Opinions

Brown v. Plata, 09-1233, May 23, 2011

Since 1990, the State of California has consistently failed to meet court-ordered benchmarks to bring its prison healthcare system within standards that do not amount to cruel and unusual punishment. Considering the trial court’s determination that California had exhausted its opportunities to remedy conditions, the bitterly divided Court (J. Kennedy writing for the majority, J. Scalia filing a dissent joined by J. Thomas, J. Alito filing a dissent joined by J. Roberts) held that that California must reduce its prison population to within 137.5% of capacity within two years (a release of around 30,000 prisoners, according to one media account).

The ruling–described by Justice Scalia as “perhaps the most radical injunction issued by a court in our nation’s history”–has generated significant commentary. Ben Kerschberg in Forbes surveyed the prison conditions that prompted the Court’s unprecedented action, along with a sober look at how the ruling will play in political and social debates into the future. The Sacramento Bee examined the opinion and possible outcomes. The Los Angeles Times looked at possible methods that would bring California into compliance with the ruling. And yes, The Weed Blog weighed in with an exhortation to reduce the prison population by reforming the state’s drug laws. 

General Dynamics v. United States, 09-1298, and Boeing v. United States, 09-1302, May 23, 2011

In this dispute between defense contractors and the Pentagon, the contractors asserted an affirmative defense that required significant inquiry into highly classified material, causing the government to invoke the state-secrets privilege. The trial court agreed that further litigation of the affirmative defense would create a risk of disclosing important military secrets, and therefore found that the contractors’ defense was “nonjusticiable.” Justice Scalia, writing for a unanimous Court, determined that because the finding of nonjusticiability fatally impaired the contractors’ affirmative defense, the government’s underlying claim was also barred, and ordered the lower court to fashion an order that would “leave the parties to the agreement where they stood on the day they filed suit.”

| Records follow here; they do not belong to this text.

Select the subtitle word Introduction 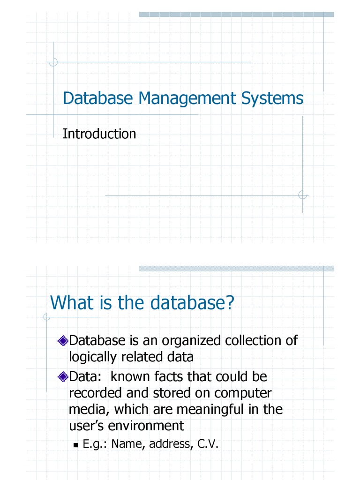99,134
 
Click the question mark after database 229,302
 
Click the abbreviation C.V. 208,443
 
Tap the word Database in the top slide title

Adam Liptak covered the ruling, analyzing the case within the context of other recent state-secrets cases, and nicely explaining Scalia’s distinction between this holding and the older, seemingly contradictory, US v. Reynolds. The Wired story included a neat photo of the airplane in question–the Navy’s would-be A-12 Avenger stealth fighter. 

Orders of Note

Williams v. Thomas, 10-10589, May 19, 2011

The Court declined to stay the Petitioner’s execution and denied his petition for writ of certiorari. Later that day, the State of Alabama executed Williams.

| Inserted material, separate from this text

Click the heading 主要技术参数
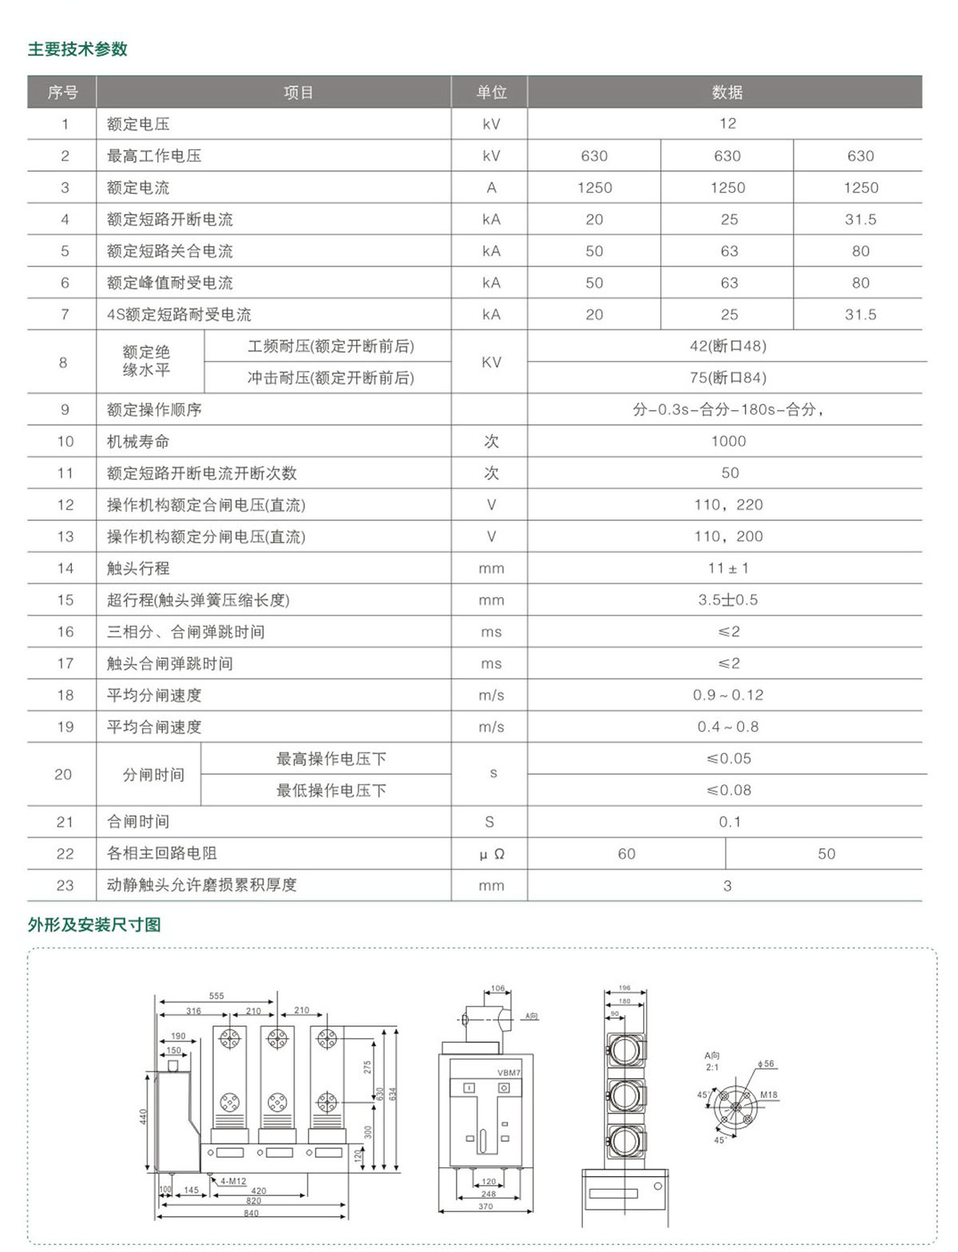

Reuters has this account of the execution, along with details of Williams’ brutal crime. The case drew some attention earlier in the month when federal agents seized the drug Alabama intended to use in the execution over questions of whether or not it had been legally imported. Alabama then switched from sodium thiopental, a drug that is in short supply, to pentobarbital, more commonly used to euthanize animals.